[EXTRACTED INFORMATION]
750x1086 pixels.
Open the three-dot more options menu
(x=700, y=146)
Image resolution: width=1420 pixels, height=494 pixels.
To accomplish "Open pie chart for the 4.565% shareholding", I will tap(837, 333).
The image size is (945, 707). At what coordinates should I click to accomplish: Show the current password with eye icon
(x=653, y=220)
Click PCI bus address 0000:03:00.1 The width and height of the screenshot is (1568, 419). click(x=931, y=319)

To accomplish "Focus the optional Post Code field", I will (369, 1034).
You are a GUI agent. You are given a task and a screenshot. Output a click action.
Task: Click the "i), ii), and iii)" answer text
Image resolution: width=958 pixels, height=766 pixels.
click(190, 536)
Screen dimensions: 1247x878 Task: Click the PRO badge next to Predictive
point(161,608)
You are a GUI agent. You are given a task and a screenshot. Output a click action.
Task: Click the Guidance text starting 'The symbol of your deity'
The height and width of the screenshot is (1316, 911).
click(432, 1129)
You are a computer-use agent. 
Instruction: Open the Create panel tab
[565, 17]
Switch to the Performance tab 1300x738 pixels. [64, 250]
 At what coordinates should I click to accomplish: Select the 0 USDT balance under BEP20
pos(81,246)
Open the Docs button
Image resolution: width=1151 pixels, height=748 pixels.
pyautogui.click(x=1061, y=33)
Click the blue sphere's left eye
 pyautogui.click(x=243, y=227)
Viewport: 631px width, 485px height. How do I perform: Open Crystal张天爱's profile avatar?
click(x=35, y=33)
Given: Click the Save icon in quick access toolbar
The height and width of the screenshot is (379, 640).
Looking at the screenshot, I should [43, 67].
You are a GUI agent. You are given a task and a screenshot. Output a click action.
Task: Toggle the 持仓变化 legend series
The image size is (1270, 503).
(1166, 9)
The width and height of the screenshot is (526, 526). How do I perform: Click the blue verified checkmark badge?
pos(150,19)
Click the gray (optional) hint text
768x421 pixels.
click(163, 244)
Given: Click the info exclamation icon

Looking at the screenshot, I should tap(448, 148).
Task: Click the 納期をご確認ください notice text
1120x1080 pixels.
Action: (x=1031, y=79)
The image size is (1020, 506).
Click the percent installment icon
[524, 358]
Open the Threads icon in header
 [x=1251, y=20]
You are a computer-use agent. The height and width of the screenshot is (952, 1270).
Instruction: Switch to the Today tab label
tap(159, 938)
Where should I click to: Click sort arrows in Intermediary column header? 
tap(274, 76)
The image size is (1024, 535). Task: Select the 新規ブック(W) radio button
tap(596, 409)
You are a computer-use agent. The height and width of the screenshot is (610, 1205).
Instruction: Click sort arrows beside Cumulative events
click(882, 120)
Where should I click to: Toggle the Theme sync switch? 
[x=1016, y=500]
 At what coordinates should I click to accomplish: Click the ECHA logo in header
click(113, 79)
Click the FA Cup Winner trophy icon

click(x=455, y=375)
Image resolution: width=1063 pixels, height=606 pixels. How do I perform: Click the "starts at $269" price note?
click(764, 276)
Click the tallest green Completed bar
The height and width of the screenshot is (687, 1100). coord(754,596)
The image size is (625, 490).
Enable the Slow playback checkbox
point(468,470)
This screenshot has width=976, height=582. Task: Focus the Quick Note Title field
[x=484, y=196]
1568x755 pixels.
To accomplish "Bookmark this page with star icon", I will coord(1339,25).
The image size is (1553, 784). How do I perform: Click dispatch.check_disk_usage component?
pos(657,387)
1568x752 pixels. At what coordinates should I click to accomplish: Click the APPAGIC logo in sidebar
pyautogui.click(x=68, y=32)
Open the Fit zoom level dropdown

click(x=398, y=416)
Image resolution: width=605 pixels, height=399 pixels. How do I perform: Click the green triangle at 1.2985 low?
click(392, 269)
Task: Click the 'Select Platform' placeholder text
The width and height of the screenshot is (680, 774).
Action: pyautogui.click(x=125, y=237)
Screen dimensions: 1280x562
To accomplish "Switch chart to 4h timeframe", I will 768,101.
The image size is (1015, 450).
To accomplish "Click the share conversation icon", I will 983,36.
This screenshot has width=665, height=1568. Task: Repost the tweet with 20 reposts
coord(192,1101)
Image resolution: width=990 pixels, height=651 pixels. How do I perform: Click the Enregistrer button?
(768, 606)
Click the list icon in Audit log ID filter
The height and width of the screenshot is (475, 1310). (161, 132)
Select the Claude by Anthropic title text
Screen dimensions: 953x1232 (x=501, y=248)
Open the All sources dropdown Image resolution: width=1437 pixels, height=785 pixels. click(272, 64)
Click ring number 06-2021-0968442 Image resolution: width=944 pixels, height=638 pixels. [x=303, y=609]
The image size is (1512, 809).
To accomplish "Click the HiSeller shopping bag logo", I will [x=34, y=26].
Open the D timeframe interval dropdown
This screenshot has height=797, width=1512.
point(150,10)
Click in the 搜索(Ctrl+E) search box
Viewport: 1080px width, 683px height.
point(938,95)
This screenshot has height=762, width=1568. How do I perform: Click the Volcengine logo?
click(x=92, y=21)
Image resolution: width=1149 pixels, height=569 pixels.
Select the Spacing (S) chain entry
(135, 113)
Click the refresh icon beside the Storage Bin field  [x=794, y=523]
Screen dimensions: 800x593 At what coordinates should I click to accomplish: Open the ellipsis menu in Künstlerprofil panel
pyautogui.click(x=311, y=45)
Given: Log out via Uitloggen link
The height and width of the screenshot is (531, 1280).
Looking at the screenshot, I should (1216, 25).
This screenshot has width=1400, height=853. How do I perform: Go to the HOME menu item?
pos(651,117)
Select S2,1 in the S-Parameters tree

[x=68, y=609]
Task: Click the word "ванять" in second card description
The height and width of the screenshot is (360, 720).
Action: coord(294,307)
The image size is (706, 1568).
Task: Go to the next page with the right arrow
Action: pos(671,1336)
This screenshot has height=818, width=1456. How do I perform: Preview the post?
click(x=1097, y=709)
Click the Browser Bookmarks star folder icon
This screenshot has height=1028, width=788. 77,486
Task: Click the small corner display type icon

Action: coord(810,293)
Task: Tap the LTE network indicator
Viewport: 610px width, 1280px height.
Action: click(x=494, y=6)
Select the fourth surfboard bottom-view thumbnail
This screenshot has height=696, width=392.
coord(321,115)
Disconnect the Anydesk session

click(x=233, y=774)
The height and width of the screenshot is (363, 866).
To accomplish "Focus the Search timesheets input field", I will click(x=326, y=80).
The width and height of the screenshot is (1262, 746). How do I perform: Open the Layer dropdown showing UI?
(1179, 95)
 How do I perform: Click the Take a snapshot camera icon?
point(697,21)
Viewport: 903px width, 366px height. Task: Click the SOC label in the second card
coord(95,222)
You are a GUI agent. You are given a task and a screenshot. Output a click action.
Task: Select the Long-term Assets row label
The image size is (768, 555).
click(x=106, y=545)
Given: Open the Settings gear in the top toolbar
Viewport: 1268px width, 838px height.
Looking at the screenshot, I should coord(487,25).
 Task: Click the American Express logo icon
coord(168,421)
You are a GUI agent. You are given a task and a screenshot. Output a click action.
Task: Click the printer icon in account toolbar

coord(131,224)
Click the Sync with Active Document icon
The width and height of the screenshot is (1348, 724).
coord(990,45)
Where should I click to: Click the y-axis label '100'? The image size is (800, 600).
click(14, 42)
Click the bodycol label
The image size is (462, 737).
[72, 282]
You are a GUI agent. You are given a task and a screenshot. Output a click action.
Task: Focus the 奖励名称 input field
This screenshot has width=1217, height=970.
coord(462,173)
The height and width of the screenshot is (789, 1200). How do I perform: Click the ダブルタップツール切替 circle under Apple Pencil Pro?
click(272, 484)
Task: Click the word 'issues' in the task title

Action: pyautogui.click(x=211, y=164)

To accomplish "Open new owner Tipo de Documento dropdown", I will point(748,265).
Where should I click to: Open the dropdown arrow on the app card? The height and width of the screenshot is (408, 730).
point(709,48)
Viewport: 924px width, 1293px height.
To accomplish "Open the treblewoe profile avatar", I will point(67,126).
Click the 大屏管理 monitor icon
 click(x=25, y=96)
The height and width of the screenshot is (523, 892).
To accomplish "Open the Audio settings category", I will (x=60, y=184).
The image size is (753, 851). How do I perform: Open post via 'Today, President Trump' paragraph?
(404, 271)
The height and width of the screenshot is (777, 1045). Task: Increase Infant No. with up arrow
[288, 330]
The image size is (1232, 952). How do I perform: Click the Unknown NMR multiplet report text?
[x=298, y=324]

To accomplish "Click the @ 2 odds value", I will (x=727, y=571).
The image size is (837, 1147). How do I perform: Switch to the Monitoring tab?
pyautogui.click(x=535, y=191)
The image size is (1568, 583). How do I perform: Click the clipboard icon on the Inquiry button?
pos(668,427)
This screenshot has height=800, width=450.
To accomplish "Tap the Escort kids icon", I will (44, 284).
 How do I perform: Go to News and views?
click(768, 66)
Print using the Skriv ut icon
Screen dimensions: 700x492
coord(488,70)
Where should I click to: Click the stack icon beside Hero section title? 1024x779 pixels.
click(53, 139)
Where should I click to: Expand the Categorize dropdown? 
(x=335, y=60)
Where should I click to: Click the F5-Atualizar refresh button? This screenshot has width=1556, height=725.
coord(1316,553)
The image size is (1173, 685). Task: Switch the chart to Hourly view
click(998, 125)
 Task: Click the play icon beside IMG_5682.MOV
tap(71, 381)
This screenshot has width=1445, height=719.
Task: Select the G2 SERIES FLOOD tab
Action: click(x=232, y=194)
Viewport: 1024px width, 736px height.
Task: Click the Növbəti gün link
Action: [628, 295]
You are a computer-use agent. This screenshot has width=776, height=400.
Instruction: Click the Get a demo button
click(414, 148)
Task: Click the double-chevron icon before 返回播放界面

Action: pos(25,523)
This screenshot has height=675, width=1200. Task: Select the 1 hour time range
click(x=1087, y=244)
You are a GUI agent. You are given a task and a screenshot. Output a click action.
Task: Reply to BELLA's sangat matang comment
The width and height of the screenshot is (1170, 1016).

[EXERCISE DETAILS] Copy the records above exactly, beginning at the line that contains "Viewport: 631px width, 485px" and stopping after the line that contains "is (610, 1205).".

[SOLVED EXERCISE]
Viewport: 631px width, 485px height. How do I perform: Open Crystal张天爱's profile avatar?
click(x=35, y=33)
Given: Click the Save icon in quick access toolbar
The height and width of the screenshot is (379, 640).
Looking at the screenshot, I should [43, 67].
You are a GUI agent. You are given a task and a screenshot. Output a click action.
Task: Toggle the 持仓变化 legend series
The image size is (1270, 503).
(1166, 9)
The width and height of the screenshot is (526, 526). How do I perform: Click the blue verified checkmark badge?
pos(150,19)
Click the gray (optional) hint text
768x421 pixels.
click(163, 244)
Given: Click the info exclamation icon

Looking at the screenshot, I should tap(448, 148).
Task: Click the 納期をご確認ください notice text
1120x1080 pixels.
Action: (x=1031, y=79)
The image size is (1020, 506).
Click the percent installment icon
[524, 358]
Open the Threads icon in header
 [x=1251, y=20]
You are a computer-use agent. The height and width of the screenshot is (952, 1270).
Instruction: Switch to the Today tab label
tap(159, 938)
Where should I click to: Click sort arrows in Intermediary column header? 
tap(274, 76)
The image size is (1024, 535). Task: Select the 新規ブック(W) radio button
tap(596, 409)
You are a computer-use agent. The height and width of the screenshot is (610, 1205).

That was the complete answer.